A Instrução Normativa INSS n. 128, de 28.3.2022, que disciplina as regras, procedimentos e rotinas necessárias à efetiva aplicação das normas de direito previdenciário, estabelece, no § 1º de seu artigo 184, que "O prazo de manutenção da qualidade de segurado, ou período de graça, será contado a partir do primeiro dia do mês seguinte ao das ocorrências previstas nos incisos II e VI do caput". As referidas ocorrências referem-se, respectivamente, à: cessação de benefícios por incapacidade, salário-maternidade ou cessação das contribuições do segurado que deixar de exercer atividade remunerada; e cessação das contribuições do segurado facultativo.
Convém anotar que o artigo 4º da Instrução Normativa INSS n. 95/2003 definia que "A contagem do prazo para a perda da qualidade de segurado, para o recolhido à prisão, será suspensa no 'período de graça', devendo, porém, ser reiniciada a partir da fuga, se houver".
Anota-se que o artigo 12 da Instrução Normativa INSS n. 118/2005 dá nova redação acerca da questão, de modo a consignar expressamente que, no caso de fuga, a contagem do prazo do período de graça será retomado a partir da data da fuga, descontando-se o período já usufruído antes da prisão, ou seja, pelo saldo remanescente do período de graça que tinha por ocasião da prisão. O referido artigo traz, ainda, uma importante distinção e esclarecimento quanto à forma de contagem para o recolhido colocado em liberdade; para essa hipótese, o referido dispositivo esclarece que permanece integral o prazo de 12 (doze) meses previsto no inciso IV do artigo 13 do Decreto n. 3.048/1999, em outras palavras, não sofre a dedução no período de graça de eventual prazo já usufruído antes de sua prisão. Segue a transcrição da mencionada norma:
"Art. 12. No caso de fuga do recolhido à prisão, será descontado do prazo para perda da qualidade de segurado a partir da data da fuga, o período de graça já usufruído anteriormente ao recolhimento. Havendo livramento do recolhido à prisão, permanece o prazo integral de doze meses, contado a partir da soltura, conforme o inciso IV do art.13 do RPS, aprovado pelo Decreto nº 3.048/99."

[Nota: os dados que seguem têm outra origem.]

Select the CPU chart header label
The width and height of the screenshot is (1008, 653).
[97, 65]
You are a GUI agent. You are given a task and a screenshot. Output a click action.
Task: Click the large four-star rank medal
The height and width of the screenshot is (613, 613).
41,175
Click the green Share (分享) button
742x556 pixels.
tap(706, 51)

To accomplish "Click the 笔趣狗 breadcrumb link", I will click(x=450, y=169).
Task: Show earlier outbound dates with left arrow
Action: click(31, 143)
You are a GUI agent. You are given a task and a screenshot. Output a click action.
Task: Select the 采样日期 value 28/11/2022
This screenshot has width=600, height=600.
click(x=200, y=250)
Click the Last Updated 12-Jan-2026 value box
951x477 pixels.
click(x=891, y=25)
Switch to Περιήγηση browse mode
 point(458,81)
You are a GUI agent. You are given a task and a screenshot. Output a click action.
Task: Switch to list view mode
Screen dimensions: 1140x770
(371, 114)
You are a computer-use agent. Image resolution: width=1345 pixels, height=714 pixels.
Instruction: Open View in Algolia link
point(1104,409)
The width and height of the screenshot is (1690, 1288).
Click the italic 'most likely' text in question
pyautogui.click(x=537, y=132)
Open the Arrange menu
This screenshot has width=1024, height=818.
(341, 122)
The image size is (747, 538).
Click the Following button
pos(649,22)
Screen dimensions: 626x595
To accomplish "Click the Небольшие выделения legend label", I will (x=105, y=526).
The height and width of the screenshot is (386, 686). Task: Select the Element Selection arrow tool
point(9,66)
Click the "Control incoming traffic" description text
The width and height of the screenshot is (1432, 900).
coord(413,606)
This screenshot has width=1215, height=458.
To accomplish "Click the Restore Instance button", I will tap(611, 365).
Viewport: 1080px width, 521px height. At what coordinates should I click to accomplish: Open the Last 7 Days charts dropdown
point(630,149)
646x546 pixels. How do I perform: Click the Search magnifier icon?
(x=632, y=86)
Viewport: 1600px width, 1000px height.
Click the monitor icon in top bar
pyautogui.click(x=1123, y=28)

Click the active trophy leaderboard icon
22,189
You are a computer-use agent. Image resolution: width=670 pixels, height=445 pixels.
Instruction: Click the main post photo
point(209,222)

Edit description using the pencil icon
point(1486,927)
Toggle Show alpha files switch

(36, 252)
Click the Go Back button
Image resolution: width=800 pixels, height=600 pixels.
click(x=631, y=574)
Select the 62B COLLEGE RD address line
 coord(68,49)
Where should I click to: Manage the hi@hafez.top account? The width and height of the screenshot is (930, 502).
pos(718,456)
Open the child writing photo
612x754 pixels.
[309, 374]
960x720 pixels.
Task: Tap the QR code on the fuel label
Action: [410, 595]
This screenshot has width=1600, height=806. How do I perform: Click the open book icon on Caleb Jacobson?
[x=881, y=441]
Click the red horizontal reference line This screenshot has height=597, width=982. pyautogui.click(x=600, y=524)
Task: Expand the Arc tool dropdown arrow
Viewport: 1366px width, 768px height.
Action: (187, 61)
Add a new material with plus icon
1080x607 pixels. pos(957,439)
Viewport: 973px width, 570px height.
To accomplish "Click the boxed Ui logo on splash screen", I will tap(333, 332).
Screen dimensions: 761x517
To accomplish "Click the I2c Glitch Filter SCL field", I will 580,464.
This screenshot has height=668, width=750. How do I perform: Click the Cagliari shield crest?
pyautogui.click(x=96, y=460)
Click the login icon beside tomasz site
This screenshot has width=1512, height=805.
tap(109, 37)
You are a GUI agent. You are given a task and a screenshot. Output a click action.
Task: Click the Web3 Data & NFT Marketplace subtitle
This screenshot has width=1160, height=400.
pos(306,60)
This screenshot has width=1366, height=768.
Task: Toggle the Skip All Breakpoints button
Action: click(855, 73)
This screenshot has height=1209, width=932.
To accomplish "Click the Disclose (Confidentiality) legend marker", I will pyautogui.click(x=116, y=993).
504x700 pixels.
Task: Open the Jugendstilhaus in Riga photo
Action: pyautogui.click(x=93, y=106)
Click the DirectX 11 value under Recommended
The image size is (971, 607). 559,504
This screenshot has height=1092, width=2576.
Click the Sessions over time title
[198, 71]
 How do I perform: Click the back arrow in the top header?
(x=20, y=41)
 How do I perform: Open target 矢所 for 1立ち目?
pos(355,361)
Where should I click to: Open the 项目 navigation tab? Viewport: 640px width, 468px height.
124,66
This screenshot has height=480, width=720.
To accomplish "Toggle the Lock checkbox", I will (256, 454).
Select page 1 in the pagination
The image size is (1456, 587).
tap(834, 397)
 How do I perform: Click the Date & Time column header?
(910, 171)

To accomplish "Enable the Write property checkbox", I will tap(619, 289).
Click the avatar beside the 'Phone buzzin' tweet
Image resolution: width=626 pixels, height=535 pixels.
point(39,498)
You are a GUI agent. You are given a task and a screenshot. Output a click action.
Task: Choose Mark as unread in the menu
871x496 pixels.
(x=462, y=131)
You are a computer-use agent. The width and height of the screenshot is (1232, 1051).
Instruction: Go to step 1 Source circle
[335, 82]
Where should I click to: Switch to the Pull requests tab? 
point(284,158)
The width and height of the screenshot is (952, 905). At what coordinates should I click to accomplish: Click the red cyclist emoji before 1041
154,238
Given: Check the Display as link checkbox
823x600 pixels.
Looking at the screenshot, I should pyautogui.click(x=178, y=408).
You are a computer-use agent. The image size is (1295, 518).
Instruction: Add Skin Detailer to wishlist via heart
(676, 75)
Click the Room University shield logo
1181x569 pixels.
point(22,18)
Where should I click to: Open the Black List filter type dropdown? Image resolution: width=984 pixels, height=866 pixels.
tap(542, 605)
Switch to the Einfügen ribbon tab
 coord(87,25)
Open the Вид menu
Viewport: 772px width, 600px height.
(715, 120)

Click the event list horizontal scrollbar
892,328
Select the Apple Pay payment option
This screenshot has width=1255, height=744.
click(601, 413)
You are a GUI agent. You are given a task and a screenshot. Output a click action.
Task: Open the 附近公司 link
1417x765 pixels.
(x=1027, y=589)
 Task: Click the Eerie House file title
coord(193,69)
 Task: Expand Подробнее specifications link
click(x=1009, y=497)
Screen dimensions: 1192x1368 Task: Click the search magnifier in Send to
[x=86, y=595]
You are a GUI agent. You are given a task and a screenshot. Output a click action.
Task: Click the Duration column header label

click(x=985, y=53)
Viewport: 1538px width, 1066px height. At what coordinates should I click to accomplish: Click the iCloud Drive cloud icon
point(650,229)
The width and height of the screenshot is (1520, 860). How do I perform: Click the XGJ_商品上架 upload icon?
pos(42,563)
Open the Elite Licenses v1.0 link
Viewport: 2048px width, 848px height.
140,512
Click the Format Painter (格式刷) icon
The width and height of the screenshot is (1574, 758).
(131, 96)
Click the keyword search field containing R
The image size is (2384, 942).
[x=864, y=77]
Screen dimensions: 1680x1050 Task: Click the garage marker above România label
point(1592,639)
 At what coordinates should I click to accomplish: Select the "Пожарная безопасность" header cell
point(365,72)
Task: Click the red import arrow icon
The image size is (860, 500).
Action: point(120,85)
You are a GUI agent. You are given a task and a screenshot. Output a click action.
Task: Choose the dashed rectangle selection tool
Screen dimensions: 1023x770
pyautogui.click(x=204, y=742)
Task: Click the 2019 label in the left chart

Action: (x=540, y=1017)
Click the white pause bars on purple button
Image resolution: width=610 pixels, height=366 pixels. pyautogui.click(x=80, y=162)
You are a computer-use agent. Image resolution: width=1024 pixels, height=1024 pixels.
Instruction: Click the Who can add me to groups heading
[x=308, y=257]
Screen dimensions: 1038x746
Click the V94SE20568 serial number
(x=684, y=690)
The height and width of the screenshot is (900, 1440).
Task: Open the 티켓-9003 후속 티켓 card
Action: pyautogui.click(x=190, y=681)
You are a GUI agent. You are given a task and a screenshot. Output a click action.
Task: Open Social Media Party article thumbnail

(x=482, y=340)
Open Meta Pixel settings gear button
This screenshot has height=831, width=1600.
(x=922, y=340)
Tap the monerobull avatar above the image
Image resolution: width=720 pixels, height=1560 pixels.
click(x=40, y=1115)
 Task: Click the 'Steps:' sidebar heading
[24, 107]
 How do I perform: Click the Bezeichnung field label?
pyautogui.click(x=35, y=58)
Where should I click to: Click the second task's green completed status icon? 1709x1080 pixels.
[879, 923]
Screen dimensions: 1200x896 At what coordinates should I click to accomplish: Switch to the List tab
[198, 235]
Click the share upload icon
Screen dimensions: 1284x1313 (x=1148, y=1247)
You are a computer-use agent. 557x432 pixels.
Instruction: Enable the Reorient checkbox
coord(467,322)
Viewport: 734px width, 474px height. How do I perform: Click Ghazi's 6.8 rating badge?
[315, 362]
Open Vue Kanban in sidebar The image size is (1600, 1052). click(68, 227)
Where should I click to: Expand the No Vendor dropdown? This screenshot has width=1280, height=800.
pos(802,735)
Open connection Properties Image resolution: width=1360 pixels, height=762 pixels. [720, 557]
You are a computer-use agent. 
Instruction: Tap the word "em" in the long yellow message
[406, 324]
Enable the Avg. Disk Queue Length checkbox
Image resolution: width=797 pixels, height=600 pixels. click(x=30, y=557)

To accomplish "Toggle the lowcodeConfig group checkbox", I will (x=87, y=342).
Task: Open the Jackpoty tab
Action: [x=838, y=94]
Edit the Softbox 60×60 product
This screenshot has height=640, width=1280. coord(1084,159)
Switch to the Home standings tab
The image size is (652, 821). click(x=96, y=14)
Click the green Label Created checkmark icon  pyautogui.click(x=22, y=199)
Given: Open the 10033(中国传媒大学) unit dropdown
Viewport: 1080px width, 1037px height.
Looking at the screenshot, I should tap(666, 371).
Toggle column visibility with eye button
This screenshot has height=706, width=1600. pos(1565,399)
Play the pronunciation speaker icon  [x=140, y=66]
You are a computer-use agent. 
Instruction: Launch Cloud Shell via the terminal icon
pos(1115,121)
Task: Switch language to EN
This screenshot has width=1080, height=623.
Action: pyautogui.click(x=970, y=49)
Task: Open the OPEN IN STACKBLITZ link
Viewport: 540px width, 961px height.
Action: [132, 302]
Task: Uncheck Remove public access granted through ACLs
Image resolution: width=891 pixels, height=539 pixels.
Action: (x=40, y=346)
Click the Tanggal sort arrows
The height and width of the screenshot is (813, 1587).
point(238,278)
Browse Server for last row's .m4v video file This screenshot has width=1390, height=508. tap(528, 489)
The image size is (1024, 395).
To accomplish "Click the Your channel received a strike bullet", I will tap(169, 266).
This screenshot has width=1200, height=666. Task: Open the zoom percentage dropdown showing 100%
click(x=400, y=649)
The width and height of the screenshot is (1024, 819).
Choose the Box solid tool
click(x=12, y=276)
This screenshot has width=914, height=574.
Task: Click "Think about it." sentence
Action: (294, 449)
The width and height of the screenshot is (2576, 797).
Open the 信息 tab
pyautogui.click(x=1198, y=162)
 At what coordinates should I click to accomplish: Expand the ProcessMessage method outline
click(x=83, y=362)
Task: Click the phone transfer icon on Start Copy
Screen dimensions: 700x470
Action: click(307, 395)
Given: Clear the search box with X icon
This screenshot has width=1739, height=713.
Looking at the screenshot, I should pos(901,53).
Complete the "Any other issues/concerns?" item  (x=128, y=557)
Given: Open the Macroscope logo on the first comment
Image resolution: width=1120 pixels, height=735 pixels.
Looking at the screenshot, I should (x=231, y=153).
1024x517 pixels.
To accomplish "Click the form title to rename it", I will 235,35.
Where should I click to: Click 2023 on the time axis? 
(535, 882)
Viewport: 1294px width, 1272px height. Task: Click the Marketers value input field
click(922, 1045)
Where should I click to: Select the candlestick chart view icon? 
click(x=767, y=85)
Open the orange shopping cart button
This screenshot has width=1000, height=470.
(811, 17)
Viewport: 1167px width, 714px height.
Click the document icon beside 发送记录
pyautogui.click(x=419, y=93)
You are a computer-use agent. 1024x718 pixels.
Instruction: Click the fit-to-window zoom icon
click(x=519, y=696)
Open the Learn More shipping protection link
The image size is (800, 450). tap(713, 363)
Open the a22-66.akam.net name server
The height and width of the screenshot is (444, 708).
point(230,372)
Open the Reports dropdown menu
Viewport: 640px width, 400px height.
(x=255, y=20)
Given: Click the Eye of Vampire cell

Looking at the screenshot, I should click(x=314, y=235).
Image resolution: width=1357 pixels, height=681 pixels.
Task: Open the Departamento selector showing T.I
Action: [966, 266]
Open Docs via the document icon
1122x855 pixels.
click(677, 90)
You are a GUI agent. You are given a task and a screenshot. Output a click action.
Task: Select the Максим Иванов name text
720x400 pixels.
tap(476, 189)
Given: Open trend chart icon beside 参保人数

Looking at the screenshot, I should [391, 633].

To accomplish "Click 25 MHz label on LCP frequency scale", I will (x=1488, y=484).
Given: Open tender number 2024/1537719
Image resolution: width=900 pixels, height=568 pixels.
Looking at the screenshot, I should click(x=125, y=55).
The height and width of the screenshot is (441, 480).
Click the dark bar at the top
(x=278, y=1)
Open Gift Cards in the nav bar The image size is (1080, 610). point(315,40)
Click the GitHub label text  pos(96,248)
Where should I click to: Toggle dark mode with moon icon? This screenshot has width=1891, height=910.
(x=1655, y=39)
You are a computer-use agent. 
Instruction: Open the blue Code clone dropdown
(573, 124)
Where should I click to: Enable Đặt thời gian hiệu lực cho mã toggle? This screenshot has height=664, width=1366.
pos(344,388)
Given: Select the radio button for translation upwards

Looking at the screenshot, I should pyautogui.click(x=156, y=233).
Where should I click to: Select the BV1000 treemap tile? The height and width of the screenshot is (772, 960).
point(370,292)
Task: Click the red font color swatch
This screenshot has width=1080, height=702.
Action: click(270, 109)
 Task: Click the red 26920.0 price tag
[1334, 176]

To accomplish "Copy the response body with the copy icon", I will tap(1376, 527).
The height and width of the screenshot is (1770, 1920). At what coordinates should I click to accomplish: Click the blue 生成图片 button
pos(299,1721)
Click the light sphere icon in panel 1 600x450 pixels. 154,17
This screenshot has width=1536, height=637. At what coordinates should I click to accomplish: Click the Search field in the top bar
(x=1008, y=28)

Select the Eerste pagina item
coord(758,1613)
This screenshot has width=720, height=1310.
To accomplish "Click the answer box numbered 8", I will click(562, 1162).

Apesar de não constar expressamente essa distinção para a hipótese do recolhido colocado em liberdade nas instruções normativas que se sucederam, a interpretação do dispositivo, "a contrario sensu", permite concluir que a ele permanece a integralidade do período de graça, uma vez que interpretação diversa colocaria o recolhido colocado legalmente em liberdade em piores condições que aquele que se utiliza do artifício da fuga. Segue a transcrição do artigo 139 da Instrução Normativa INSS n. 77/2015, com redação similar ao artigo 187 da Instrução Normativa n. 128/2022, atualmente em vigência:
"Art. 139. No caso de fuga do recolhido à prisão, será descontado do prazo de manutenção da qualidade de segurado a partir da data da fuga, o período de graça já usufruído anteriormente ao recolhimento."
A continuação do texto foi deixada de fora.